Эти территориальные приращения сопровождались значительным ростом населения. В Пруссии оно увеличилось до 385 000. Возросло число жителей в Австрии — более 800 000 человек. Королевство Польша потеряло одну четверть своей территории и одну пятую населения. В результате Польша получила внутренне сбалансированную экономику, но ее внешнее влияние стало еще меньше. Конвенция также уполномочивала три участвующих в разделе государства ввести новую конституцию, и в стране установилась относительная стабильность. Там, однако, сохранялась выборная монархия и но-прежнему действовал принцип традиционного
Россия, Пруссия и Австрия избрали настолько решительную и, как некоторые сказали бы, жесткую линию в реализации соглашения, что возможность других государств вмешаться в польские дела была в основном сведена к нулю. Если бы Екатерина ранее выбрала твердый курс в вопросе Чарторыйского, думал и говорил Фридрих, то Польшу умиротворили бы быстрее. Раздел отодвинул внутренние раздоры на второй план. В ноябре 1771 года король Станислав был похищен «конфедератами» в самом центре Варшавы — с одобрения французов, как возмущенно предположил Фридрих, но он смог скрыться от них. Многие, помимо прусского короля, считали, что ситуация нуждается в радикальных реформах. Польша погрязла в хаосе, писал он вдовствующей герцогине Саксонии, отметая ее идею 1770 года о польском троне для сына; идею, которую Фридрих называл непостижимой. Никто не мог хотеть управлять Польшей. Теперь там был новый порядок.
Раздел Польши был расценен как безжалостное ограбление слабого сильным. В то время в Европе это не вызвало бурных страстей. Соседние государства — Россия, Австрия и Пруссия — пришли к взаимопониманию — с большим трудом — и согласились ограбить, в сущности, беззащитного соседа. Это был вполне показательный пример международных отношений, не учитывавших моральные факторы.

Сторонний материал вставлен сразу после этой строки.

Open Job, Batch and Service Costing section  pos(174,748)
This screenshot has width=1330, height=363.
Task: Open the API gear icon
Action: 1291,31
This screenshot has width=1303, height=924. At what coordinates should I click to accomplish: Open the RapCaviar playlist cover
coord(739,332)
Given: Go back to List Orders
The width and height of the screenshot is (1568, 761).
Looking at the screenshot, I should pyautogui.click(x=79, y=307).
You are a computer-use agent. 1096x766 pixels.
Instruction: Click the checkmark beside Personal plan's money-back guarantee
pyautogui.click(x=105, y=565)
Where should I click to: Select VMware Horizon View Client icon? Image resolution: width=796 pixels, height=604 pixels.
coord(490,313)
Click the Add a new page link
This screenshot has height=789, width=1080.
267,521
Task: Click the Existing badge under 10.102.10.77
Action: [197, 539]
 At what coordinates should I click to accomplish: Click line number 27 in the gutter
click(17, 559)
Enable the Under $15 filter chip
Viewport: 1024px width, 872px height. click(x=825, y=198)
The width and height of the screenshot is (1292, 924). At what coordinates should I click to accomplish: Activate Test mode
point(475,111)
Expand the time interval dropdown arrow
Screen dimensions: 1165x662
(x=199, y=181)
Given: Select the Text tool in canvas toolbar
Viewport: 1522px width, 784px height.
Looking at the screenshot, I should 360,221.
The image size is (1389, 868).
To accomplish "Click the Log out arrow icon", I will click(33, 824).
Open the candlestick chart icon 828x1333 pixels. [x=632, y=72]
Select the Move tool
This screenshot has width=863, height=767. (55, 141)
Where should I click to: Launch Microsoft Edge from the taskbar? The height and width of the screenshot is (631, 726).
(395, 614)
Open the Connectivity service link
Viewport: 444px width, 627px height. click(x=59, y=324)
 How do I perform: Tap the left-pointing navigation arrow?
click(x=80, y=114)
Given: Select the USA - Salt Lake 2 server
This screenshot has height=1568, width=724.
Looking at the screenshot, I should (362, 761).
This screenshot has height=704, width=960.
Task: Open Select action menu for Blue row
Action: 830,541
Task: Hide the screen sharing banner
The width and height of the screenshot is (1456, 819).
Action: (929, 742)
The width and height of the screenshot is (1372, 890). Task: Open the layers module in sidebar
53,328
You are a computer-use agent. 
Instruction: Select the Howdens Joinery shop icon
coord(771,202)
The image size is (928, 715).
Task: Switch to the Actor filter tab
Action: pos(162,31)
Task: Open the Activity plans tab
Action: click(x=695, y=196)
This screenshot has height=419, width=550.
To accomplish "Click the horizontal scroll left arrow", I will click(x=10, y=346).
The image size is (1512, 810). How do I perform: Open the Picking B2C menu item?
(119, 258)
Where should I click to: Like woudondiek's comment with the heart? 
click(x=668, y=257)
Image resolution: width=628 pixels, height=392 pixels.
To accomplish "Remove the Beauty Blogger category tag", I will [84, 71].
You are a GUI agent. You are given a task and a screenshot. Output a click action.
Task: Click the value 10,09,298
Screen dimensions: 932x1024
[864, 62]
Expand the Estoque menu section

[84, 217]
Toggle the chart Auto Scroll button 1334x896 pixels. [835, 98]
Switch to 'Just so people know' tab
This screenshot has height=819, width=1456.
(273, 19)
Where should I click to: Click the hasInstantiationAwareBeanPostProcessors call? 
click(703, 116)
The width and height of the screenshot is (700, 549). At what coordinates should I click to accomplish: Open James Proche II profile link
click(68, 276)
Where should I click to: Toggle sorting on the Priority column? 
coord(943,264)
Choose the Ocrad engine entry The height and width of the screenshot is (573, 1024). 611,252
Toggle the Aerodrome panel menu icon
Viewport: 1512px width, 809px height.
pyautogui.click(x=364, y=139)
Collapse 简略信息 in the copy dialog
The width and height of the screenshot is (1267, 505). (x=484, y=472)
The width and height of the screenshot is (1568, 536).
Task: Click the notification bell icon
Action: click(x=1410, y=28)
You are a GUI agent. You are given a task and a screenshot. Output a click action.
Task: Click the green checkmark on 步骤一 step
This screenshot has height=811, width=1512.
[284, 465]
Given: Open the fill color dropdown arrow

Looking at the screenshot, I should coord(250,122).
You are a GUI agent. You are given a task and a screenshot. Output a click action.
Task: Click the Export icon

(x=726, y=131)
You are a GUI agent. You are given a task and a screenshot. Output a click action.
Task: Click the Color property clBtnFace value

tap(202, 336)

Конечно, раздел можно лишь частично оправдать ссылками на закон, исторические условия и династические права; даже Финкенштейн, давая совет относительно границ Пруссии, должен был подстраховаться, он признался, что исторически претензии не очень сильны. Поговаривали, что Мария Терезия проливала слезы раскаяния, хотя, как заметил Фридрих, свое взяла, несмотря на них. В самом деле, спектакль, разыгранный тремя законными суверенами, попустительствовавшими насильственному расчленению земель четвертой страны, кое-что сделал для ослабления уважения к законности. И уж точно, возмущение, поднявшееся среди польских патриотов, которые были не в состоянии противиться разделу, в скором времени вылилось в сопротивление. Подчиняться конституции, навязанной внешними силами, трудно, и терпение не безгранично; пробуждение Польши приведет к еще одному восстанию, оно принесет настоящие, а не искусственные реформы и произойдет в 1791 году. К тому времени Фридриха уже не будет, а Европа претерпит еще более мощные потрясения.